My biggest joy in life these days is my little family. With, and because of, these two men I am growing into myself more and more every day. Their busy hands teach me how to make my many ideas into actions. I'm learning how to love because of these men, learning how to trust, learning how to open up, learning how to listen.
My biggest indulgence in life these days is baking. I used to be afraid of it, it seemed so chemically precise in its needs, but it's not as complicated as I once feared. I look for reasons to bake cakes, breads, muffins, and cookies all the time now. I even thought of making a cake recently which I wanted to frost, "Don't let the door hitcha where the good lord splitcha."
My biggest accomplishment is a conjoined twin: acceptance and patience. I accept where I am. I accept the natural placement of my needs versus the constraints of time and others' needs. This acceptance gives me more patience than I would have ever dreamed possible.
My biggest challenge is getting to work. I feel like every day slips me by and I didn't get as much done as I thought I was going to, or as I thought I was getting done in the moment. I keep working at turning myself into some kind of idealized "industrious woman," making much out of little.

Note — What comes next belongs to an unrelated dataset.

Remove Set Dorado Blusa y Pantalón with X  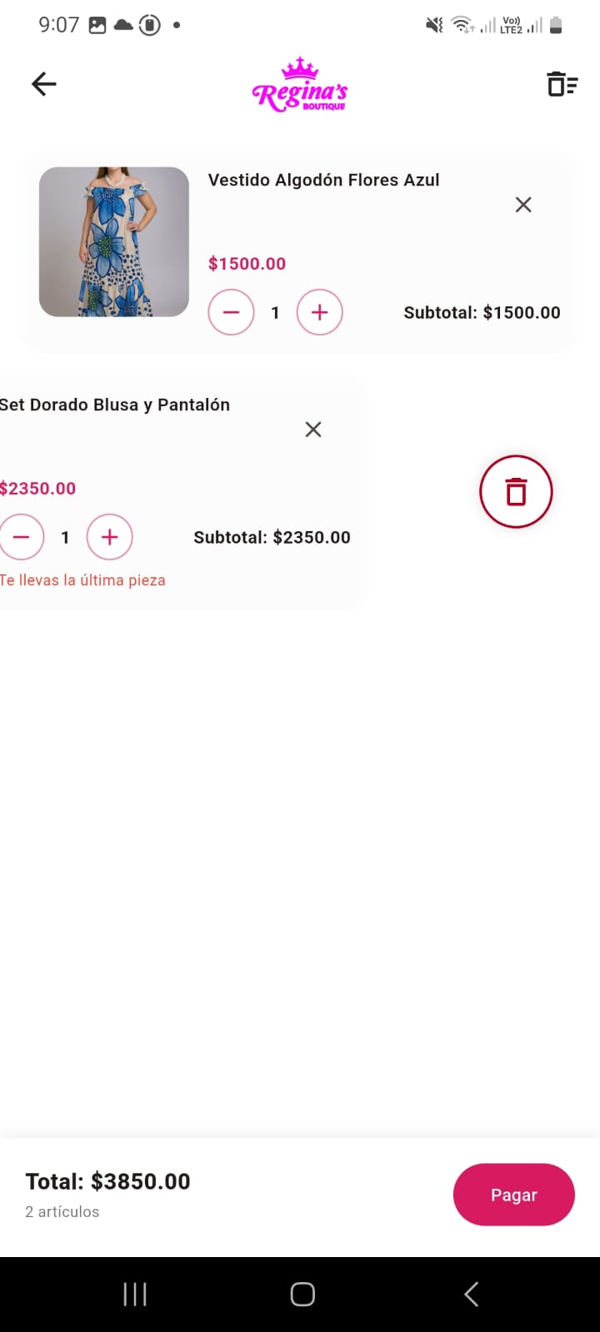point(313,430)
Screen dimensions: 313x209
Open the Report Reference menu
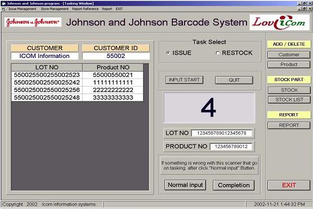(85, 9)
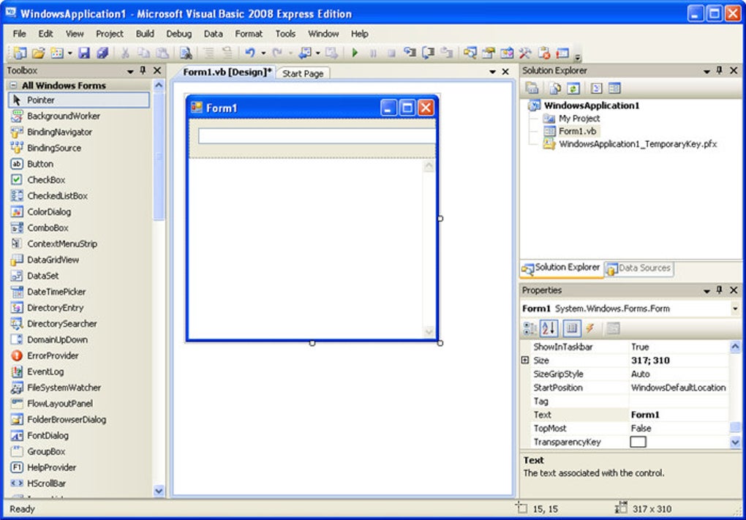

My biggest driving dream is to be debt free. More than wanting to be thinner so I feel more sprightly, more than wanting to decorate my home so it feels airy and inspiring, more than hating every piece of my too small or too big for me wardrobe, I work to keep my spending minimal. I'm no Puritan still, but I've come a long way in the ten short years since I began taking charge of my own money.
My goal for the next hour is to go outside and cut as much brush leading to our old swimming hole turned pond as I can. I'm grateful to be where I am. I'm grateful to know and to witness everyone else where they are. I'm not perfect, I'm not always positive, and sometimes I get it totally wrong. In that is perfection. Thanks for reading my self help post today. I feel helped.